Актёр рыдает. Хватает призрака за плечи:
— Имори! Это же ты!
Не знаю, можно ли трясти онрё. Кохэку трясёт:
— Имори! Как я мог не узнать тебя? Как мог ошибиться?
Мотает головой в мою сторону:
— Обманщик! Вот он, Имори!
— Ты последний, — шепчет призрак. — Я сказал тебе, что ты будешь последним. Так и случится. Ты будешь последним, кто видит меня здесь, в этой колыбели горестей, клеветы, измен…
— Имори!
Дурманящий аромат хиганбаны хлещет в дом от крыльца. Затапливает комнату, прибоем ударяет в стены. Колышется тяжкими волнами — так, что я задыхаюсь, хрипя, хватаюсь за грудь. И опадает, расточается, зыбкими нитями уходит в щели.
Исчезает.
Запаха больше нет. Цветок мертвеца утратил своё тёмное очарование. Нет и призрака. Я упустил момент, когда Кояма Имори покинул дом, а может, и весь мир живых.
— Не плачьте, — говорю я, обращаясь к Кохэку. — Пойдёмте отсюда.

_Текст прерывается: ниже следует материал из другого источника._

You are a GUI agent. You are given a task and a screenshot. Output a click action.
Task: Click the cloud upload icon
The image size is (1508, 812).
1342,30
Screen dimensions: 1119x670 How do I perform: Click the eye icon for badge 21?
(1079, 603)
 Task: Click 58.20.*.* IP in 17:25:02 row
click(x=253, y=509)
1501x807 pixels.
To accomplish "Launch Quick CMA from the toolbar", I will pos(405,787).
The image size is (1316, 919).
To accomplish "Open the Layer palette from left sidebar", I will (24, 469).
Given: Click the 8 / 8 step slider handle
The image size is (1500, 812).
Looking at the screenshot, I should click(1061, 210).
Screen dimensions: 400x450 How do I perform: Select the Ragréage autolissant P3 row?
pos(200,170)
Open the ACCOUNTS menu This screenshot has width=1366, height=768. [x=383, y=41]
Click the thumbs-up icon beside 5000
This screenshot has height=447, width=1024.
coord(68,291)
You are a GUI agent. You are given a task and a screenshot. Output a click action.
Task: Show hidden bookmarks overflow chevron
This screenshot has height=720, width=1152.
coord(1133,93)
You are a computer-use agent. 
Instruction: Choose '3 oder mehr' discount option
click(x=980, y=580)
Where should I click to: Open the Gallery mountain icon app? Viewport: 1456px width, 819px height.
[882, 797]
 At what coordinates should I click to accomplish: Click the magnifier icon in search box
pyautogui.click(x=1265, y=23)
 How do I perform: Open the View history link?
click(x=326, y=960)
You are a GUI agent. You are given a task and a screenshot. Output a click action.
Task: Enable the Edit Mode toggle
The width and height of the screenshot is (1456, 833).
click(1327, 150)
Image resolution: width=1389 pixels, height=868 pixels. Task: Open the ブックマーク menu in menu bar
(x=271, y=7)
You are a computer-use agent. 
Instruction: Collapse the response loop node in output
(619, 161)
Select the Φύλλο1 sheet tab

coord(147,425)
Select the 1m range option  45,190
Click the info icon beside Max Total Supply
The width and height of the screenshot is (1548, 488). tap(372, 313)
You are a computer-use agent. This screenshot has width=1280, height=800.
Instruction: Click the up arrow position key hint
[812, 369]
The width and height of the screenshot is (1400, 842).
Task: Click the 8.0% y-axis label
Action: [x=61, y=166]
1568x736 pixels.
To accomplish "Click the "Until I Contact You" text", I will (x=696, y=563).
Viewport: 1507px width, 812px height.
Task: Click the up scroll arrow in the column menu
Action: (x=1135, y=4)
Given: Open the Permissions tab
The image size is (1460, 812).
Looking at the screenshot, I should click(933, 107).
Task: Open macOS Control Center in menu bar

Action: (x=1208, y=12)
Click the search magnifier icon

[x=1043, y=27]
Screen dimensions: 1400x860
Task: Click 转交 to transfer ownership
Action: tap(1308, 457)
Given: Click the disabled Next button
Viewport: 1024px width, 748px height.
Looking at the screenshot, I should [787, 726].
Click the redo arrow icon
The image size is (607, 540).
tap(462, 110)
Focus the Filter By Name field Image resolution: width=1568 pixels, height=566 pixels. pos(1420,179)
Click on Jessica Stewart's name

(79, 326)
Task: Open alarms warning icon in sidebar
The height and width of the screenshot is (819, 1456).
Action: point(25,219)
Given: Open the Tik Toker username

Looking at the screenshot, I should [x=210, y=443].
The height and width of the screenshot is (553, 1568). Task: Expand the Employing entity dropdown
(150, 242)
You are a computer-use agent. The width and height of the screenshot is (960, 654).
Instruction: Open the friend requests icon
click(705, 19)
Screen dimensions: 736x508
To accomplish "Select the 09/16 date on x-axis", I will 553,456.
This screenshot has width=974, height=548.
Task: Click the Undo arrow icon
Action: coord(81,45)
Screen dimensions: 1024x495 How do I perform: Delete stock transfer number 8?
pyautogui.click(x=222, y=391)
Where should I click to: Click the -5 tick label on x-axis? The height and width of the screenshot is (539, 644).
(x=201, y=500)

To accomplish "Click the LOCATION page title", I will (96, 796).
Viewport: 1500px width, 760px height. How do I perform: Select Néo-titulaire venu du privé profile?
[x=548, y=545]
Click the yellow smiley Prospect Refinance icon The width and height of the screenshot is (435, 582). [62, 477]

Он не слышит. Не встаёт. Приходится тащить волоком.
Глава шестая
Двое с Журавлиного Клина
1
«В тумане открылся мне дальний берег!»
Компания собралась обычная: старший дознаватель Сэки Осаму, секретарь Окада, архивариус Фудо. Из тех, кто не пил с нами саке и не ел лапшу раньше, присутствовал лишь настоятель Иссэн, безмолвный и недвижный. Саке? Лапша? Сегодня самая голодная в мире мышь не нашла бы в кабинете ни крошки еды, ни капли выпивки.
Подозреваю, что едой служил я. Торюмона Рэйдена собирались съесть. А потом уже пошлют за хмельным — запить гадкое кушанье.